Sin embargo, el Señor va mostrando a aquellos fieles y grupos cristianos más dóciles que, a medida que va degradándose la vida del mundo, se va haciendo cada vez más inviable un cristianismo tópico, y que dar acogida y realización al impulso utópico del Evangelio, en formas personales o asociadas, no es ya un lujo, sino una necesidad.

«Vino nuevo en odres nuevos»

«Al vino nuevo, odres nuevos» (Mt 9,17). Estas palabras de Cristo son siempre verdaderas, pero se hacen especialmente urgentes cuanto peor está el mundo. El utopismo de los religiosos es evidente: ellos, al dejar el mundo, dejan los odres viejos, y echan el vino del Espíritu en los odres nuevos de un nuevo régimen de vida. Es el utopismo evangélico de los laicos el que resulta mucho más problemático. Y por eso en este libro hemos de considerarlo con muy especial atención.
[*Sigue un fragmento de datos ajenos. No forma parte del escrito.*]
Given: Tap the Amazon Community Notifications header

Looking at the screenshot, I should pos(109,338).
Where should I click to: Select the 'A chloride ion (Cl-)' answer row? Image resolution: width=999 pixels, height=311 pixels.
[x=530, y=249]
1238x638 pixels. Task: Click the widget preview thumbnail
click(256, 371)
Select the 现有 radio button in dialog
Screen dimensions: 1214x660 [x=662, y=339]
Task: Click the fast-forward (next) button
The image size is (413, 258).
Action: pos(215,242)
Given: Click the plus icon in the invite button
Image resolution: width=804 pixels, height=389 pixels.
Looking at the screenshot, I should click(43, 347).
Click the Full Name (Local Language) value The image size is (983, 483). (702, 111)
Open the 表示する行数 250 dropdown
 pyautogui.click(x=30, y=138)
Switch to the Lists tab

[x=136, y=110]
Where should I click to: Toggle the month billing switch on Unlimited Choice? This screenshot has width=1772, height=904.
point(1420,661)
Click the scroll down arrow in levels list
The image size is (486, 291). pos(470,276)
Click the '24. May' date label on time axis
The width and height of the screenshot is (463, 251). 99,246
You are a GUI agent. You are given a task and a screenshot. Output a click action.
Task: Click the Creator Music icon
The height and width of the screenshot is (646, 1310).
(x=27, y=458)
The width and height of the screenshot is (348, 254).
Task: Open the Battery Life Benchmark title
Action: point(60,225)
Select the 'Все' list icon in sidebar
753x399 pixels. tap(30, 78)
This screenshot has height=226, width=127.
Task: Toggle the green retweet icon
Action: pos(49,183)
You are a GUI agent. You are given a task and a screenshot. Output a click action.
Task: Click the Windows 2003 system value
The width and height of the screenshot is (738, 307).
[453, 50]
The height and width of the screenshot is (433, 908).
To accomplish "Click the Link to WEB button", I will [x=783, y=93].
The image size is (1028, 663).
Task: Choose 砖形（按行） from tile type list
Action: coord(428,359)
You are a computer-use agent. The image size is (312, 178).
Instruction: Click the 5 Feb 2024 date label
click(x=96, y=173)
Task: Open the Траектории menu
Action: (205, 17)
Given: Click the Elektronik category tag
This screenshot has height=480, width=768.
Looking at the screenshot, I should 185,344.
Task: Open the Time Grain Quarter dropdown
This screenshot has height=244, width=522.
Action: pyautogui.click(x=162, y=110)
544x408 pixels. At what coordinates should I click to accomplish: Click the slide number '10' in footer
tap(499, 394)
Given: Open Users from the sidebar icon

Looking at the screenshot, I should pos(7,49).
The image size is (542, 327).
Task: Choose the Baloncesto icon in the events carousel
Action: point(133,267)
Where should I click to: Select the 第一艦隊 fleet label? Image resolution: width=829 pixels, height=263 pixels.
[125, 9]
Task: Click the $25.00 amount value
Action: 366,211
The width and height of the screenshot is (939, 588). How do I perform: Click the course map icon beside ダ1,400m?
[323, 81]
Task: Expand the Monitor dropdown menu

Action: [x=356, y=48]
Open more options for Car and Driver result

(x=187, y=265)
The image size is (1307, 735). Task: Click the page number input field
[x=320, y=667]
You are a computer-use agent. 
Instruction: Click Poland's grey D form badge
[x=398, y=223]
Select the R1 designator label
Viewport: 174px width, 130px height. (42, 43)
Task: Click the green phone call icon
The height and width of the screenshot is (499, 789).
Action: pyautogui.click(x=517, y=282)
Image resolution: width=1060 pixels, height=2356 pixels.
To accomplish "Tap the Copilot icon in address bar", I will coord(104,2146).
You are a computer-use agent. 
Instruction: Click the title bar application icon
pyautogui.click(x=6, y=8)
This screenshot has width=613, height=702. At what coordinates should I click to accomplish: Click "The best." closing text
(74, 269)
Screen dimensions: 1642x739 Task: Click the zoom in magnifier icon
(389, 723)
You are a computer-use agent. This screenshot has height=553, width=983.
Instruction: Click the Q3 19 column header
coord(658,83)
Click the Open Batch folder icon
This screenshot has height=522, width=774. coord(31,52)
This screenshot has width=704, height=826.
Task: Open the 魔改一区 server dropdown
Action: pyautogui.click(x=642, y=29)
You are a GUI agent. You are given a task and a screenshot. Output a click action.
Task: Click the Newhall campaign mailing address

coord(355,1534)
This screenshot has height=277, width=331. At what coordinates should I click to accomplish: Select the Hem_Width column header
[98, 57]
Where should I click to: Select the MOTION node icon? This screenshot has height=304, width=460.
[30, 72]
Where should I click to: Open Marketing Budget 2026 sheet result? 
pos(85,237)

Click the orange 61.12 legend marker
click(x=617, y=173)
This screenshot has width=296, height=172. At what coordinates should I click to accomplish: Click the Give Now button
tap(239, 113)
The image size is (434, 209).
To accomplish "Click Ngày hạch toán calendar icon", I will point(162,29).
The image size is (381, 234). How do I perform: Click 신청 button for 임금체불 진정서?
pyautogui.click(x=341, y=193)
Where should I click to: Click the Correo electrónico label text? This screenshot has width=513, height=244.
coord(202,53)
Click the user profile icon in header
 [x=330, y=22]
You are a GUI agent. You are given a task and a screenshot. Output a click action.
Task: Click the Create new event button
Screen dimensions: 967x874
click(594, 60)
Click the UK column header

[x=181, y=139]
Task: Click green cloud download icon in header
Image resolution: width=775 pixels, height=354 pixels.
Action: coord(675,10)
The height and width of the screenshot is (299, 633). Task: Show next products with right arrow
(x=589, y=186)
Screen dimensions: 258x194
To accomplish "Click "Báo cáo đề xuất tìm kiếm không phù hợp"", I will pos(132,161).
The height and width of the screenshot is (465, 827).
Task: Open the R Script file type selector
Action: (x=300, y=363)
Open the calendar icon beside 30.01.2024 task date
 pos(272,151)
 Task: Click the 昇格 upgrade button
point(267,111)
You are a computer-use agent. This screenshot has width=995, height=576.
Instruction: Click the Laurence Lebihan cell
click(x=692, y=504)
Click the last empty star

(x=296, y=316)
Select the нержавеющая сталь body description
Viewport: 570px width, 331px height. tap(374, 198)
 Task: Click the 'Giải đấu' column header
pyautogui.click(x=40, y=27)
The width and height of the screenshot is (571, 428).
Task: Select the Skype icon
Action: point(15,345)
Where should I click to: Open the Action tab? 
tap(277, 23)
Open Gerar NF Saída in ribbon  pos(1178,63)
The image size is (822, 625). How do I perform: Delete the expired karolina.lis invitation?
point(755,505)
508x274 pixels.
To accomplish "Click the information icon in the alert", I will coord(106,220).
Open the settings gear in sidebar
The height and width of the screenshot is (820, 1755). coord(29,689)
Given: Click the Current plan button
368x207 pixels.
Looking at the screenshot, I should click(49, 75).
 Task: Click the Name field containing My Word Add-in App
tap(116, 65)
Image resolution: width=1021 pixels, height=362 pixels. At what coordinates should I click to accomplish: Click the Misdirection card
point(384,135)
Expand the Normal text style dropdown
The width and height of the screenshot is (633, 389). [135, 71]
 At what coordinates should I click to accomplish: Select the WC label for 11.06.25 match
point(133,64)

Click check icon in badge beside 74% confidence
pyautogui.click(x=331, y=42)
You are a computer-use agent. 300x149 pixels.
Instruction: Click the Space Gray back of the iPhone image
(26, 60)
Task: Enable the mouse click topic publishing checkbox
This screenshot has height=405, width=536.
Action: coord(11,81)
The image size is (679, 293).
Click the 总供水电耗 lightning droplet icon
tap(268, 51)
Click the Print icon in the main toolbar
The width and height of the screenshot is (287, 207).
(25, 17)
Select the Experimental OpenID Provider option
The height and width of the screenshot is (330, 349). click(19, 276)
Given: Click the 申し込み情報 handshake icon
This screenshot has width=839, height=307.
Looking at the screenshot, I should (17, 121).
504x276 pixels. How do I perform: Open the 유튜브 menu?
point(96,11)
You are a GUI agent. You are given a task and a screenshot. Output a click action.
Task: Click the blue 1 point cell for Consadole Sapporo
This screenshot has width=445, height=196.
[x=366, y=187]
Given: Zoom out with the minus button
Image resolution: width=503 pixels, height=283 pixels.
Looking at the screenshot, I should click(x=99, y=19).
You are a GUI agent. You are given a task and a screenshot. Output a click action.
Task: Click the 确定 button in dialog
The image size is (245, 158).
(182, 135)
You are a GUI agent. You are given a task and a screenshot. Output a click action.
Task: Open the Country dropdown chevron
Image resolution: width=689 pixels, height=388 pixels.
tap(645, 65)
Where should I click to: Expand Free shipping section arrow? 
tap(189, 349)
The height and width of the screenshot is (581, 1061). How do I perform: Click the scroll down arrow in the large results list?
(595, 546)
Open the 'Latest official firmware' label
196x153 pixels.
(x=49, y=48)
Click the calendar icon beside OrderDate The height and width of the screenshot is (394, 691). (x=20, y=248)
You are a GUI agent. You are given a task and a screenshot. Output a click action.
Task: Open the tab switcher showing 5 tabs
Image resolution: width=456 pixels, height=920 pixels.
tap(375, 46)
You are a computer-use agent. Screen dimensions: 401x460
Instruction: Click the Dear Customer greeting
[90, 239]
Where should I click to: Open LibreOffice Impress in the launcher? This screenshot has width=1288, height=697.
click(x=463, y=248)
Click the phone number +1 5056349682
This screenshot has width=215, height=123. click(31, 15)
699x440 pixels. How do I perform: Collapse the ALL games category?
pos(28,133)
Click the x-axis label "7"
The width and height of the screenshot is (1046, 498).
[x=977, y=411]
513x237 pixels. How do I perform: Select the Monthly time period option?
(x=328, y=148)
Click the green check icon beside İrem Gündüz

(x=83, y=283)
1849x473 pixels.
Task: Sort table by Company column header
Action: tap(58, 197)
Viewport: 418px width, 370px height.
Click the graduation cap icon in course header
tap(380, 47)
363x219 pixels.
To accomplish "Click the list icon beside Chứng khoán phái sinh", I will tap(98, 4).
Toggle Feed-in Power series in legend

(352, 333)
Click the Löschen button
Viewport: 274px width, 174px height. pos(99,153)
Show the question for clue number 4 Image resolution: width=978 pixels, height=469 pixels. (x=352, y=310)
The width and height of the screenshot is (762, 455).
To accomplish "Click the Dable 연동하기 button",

En efecto, los cristianos laicos están llamados por una altísima vocación divina a vivir una vida nueva, la vida en Cristo, no sólo en lo interior de sus conciencias, sino también en las formas exteriores de sus costumbres. El Espíritu Santo, que renueva la faz de la tierra, quiere que también ellos, como los religiosos, salgan del mundo tópico y entren de lleno en la maravillosa utopía del Evangelio. No será, por supuesto, una salida física, sino espiritual, pero producirá efectos bien reales, visibles y comunitarios.

Como siempre, y hoy más, es urgente que el pueblo cristiano salga de Egipto al desierto, camino de la Tierra Prometida. Es absolutamente necesario que el vino nuevo del Espíritu sea vertido en el odre de costumbres y formas de vida realmente nuevos, porque si no, se echan a perder el vino y los odres. Ya no es posible -ni lo ha sido nunca- vivir como los mundanos. «Se ha cumplido el tiempo, y el reino de Dios está próximo: arrepentíos y creed en el Evangelio» (Mc 1,15). Mirad que «si no hiciéreis penitencia, todos igualmente moriréis» (Lc 13,3.5). Por tanto,

«no os unáis en yunta desigual con los infieles. ¿Qué tienen en común la justicia y la iniquidad, o la luz y las tinieblas? ¿Qué entendimiento puede haber entre Cristo y Belial? ¿O qué unión entre el creyente y el que no cree? ¿Qué acuerdo entre el templo de Dios y los ídolos? Pues vosotros sois templo de Dios vivo... Por eso, salid de en medio de esa gente y apartaos, dice el Señor; no toquéis nada impuro, y yo os acogeré, y seré para vosotros padre, y vosotros seréis mis hijos y mis hijas, dice el Señor todopoderoso» (2Cor 6,14-18).